Indonesia’s top engineer and former president, Bacharuddin Jusuf Habibie or B.J. Habibie, who built the country’s aircraft industry from scratch, died at the age of 83 in Jakarta on Wednesday.

The brilliant scientist studied in the Netherlands and Germany and worked for German aerospace manufacturer Messerschmitt-Bölkow-Blohm before Indonesia’s second president, Suharto, asked him to return to Indonesia. He established the country’s first aircraft manufacturer, Nurtanio Aircraft Industry, known as IPTN, in 1976.

The state-owned company grew to become a subcontractor to the world’s major aircraft manufacturers, such as Boeing, Airbus, General Dynamics and Fokker.

Forward thinking

Pak Habibie became Indonesia’s research and technology minister in 1978.

During his leadership, he was known for his pioneering breakthroughs and forward thinking in adopting research and technology for industrial purposes.

He changed Indonesia’s policy on industrial development from being economically driven to focusing on higher technology.

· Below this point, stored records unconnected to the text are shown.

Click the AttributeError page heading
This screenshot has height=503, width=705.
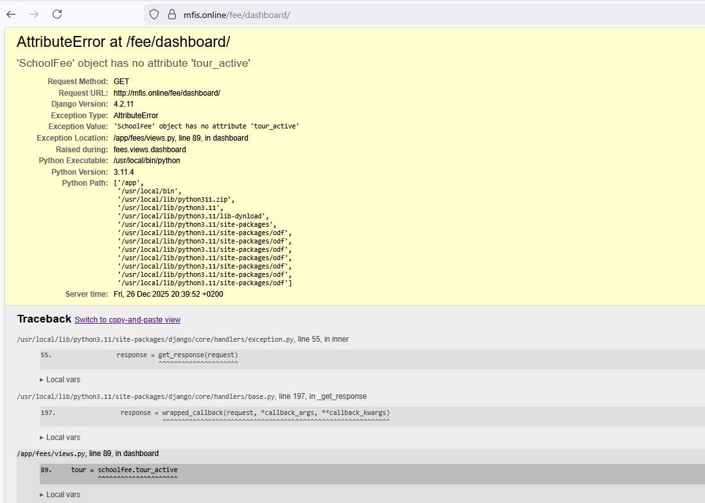(x=123, y=42)
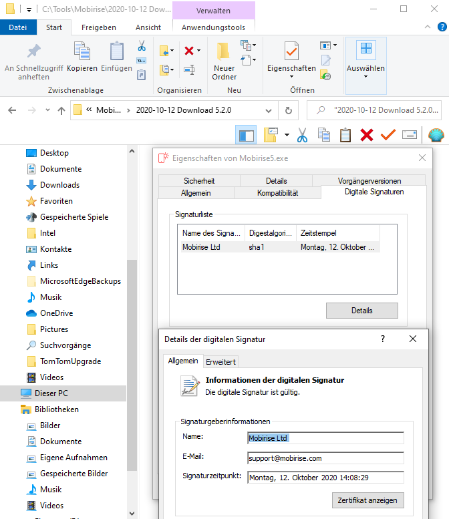
Task: Open the Erweitert tab in signature details
Action: tap(220, 361)
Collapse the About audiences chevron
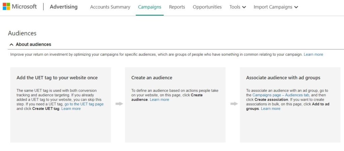The image size is (344, 151). click(11, 45)

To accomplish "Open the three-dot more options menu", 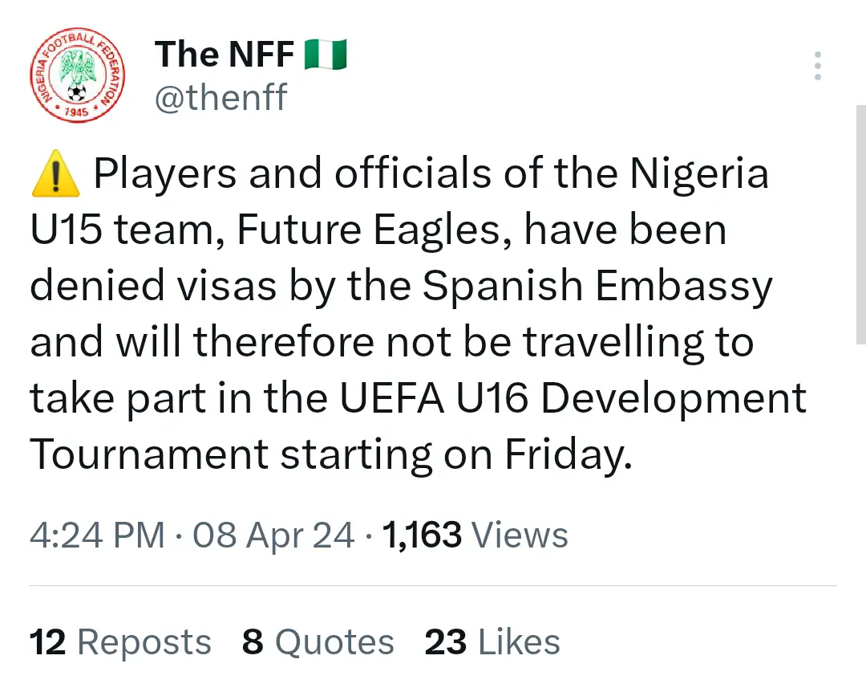I will (817, 66).
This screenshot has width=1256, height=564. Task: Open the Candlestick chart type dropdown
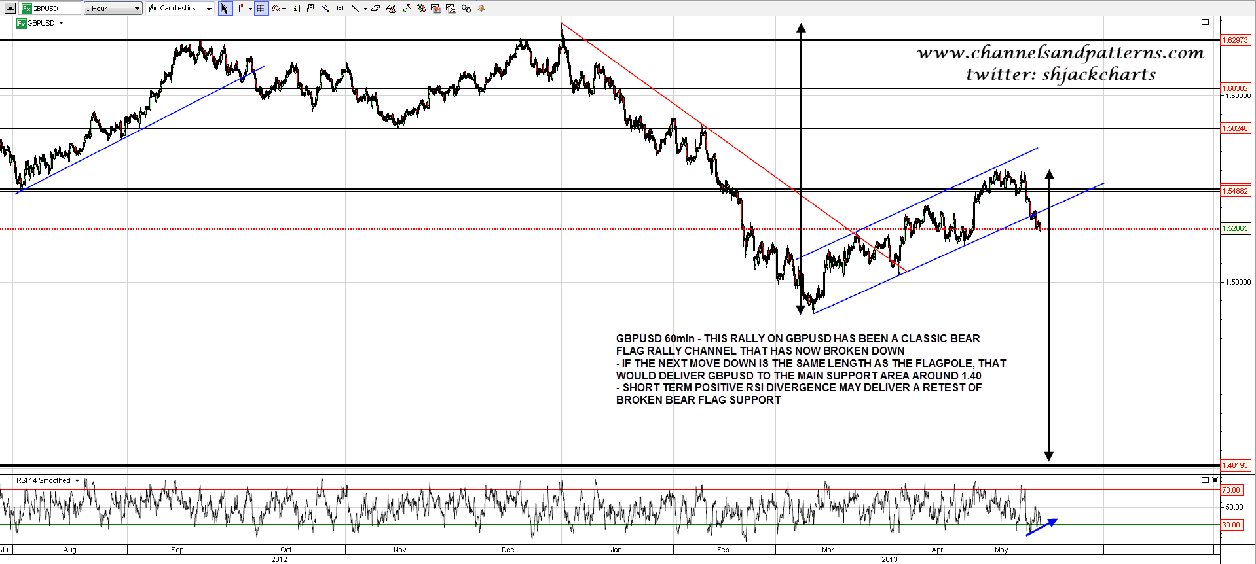click(180, 9)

Before Habibie served as minister of research and technology, Indonesia developed its industries based on economists’ calculations of efficiency and profitability, focusing more on labor-intensive and resource-based industries. But he introduced the importance of developing strategic industries using higher technology, like aircraft, ship, communication equipment and weapon industries. He believed that, despite the high costs to develop these industries, they would bring economic benefits in the end.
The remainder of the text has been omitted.